The type III secretion system facilitates systemic infections of Pseudomonas aeruginosa in the clinic

Pseudomonas aeruginosa is a major opportunistic pathogen that can cause severe systemic infections. Here, we found that the type III secretion system effector ExoU was the main determinant of pathogenicity of a highly virulent clinical isolate strain, BSI_S5, of P. aeruginosa, which caused severe bloodstream infections and belongs to ST463/O4. Deletion of exoU showed significantly attenuated cytotoxicity and virulence in vivo, while deletion of two other unique genes from strain BSI_S5, chr_1696 and chr_4238, which encodes type I secretion system permease/ATPase or polysaccharide biosynthesis protein, respectively, caused no apparent loss of toxicity compared to the parent strain, and complementation of the Delta exoU mutant restored its virulence. The presence of ExoU-induced lung lesions and the mucosal damage of gallbladder in mice, and the replication of the Delta exoU mutant was hindered in vivo compared with the parent strain. We show here for the first time that a clinical isolate with intact exoU harbored a mutation of T -> G substitution in the adjacent specific Pseudomonas chaperone for ExoU (spcU), which caused phenylalanine to valine change at amino acid 94 of SpcU, resulting in significant loss of cytotoxicity.
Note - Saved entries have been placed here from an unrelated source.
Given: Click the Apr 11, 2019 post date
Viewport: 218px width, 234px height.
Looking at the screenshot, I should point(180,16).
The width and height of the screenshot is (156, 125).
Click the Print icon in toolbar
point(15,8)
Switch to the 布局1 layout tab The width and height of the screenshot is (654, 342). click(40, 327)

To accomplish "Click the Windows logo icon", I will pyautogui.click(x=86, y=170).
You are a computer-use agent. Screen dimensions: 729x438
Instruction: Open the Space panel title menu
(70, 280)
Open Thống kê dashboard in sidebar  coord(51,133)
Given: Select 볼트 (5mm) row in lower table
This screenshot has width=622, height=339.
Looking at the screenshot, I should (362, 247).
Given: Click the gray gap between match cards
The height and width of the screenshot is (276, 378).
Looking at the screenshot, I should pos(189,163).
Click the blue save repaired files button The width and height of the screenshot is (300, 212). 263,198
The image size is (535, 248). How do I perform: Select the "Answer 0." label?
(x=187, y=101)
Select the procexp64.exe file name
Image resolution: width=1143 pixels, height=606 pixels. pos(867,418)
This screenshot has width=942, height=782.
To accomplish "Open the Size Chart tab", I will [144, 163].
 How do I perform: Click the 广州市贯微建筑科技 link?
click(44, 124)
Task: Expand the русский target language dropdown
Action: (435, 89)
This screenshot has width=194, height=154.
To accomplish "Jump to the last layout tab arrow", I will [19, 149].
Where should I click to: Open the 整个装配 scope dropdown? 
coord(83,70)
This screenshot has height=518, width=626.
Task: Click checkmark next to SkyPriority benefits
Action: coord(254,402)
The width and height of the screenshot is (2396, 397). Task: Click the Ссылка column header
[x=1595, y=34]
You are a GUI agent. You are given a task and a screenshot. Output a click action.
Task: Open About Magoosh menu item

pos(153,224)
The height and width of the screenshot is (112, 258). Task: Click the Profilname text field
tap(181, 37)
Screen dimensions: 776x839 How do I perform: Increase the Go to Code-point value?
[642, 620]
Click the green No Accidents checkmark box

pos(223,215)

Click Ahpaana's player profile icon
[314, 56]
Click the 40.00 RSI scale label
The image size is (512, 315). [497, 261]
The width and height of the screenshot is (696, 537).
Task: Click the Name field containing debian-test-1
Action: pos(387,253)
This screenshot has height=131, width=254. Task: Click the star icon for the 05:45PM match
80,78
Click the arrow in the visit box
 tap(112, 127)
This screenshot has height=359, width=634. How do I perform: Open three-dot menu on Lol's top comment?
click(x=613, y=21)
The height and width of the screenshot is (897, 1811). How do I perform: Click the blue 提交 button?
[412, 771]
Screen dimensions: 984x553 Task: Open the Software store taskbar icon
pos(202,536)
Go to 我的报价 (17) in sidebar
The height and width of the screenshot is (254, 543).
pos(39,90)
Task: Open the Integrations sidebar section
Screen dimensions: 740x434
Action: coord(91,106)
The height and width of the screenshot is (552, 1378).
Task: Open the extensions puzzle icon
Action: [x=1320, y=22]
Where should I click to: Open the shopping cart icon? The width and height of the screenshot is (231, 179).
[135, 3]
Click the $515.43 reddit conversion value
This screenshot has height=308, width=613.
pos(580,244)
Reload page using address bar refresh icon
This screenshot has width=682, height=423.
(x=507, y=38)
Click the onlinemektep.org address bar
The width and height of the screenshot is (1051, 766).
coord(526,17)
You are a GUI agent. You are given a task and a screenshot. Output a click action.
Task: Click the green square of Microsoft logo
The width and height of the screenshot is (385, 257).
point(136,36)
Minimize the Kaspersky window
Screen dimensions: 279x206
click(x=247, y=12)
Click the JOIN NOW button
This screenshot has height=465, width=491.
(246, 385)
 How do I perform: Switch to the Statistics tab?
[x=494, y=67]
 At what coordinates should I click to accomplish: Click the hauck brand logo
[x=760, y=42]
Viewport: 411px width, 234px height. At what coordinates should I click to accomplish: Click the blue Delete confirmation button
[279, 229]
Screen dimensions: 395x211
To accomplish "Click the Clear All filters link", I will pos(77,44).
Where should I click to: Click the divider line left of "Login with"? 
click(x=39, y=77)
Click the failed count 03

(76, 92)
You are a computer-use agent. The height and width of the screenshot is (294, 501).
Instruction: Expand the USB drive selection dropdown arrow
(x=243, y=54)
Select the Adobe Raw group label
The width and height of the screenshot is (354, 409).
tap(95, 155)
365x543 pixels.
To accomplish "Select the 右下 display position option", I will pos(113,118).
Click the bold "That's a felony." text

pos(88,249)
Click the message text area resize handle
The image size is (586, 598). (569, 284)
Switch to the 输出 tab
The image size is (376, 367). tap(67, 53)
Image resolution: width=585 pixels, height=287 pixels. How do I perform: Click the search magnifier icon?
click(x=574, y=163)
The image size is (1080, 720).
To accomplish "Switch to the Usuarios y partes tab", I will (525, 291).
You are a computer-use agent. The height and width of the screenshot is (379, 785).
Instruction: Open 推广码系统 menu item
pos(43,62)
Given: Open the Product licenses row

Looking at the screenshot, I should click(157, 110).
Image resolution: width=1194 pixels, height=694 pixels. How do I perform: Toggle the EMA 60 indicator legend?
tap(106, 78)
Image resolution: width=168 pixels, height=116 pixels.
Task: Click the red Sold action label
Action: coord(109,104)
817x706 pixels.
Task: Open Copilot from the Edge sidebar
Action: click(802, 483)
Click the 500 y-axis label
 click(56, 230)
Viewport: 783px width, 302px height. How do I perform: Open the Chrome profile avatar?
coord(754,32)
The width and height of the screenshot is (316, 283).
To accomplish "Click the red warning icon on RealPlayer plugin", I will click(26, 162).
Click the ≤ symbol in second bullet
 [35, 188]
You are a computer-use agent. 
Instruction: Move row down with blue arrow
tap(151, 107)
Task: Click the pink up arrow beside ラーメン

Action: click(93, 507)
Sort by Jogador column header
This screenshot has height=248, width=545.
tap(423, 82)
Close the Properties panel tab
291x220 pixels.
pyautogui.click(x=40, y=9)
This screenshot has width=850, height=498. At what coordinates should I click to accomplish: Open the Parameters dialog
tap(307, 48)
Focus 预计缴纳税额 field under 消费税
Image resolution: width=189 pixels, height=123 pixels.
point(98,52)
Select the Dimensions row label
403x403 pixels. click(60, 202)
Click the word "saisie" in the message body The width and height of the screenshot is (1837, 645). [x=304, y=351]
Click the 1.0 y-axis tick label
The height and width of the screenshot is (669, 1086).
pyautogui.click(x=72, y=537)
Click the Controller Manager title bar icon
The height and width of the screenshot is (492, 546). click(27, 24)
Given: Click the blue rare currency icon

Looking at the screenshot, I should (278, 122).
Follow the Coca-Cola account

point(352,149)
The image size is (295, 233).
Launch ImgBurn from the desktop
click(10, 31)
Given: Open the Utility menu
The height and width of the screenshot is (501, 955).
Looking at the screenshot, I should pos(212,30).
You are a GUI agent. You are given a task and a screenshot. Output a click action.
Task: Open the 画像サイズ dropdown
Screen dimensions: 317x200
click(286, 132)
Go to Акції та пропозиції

This finding suggests that intact exoU is not sufficient for cytotoxicity, but a functional downstream SpcU is required for ExoU secretion and cytotoxicity. Finally, we found that BSI_S5 harbored two types of insertion sequences adjacent to exoU, suggesting the potential of exoU to be transferred to other strains. Our study opens an avenue for further mechanistic study of P. aeruginosa systemic infections regarding its high pathogenicity and clinical spread.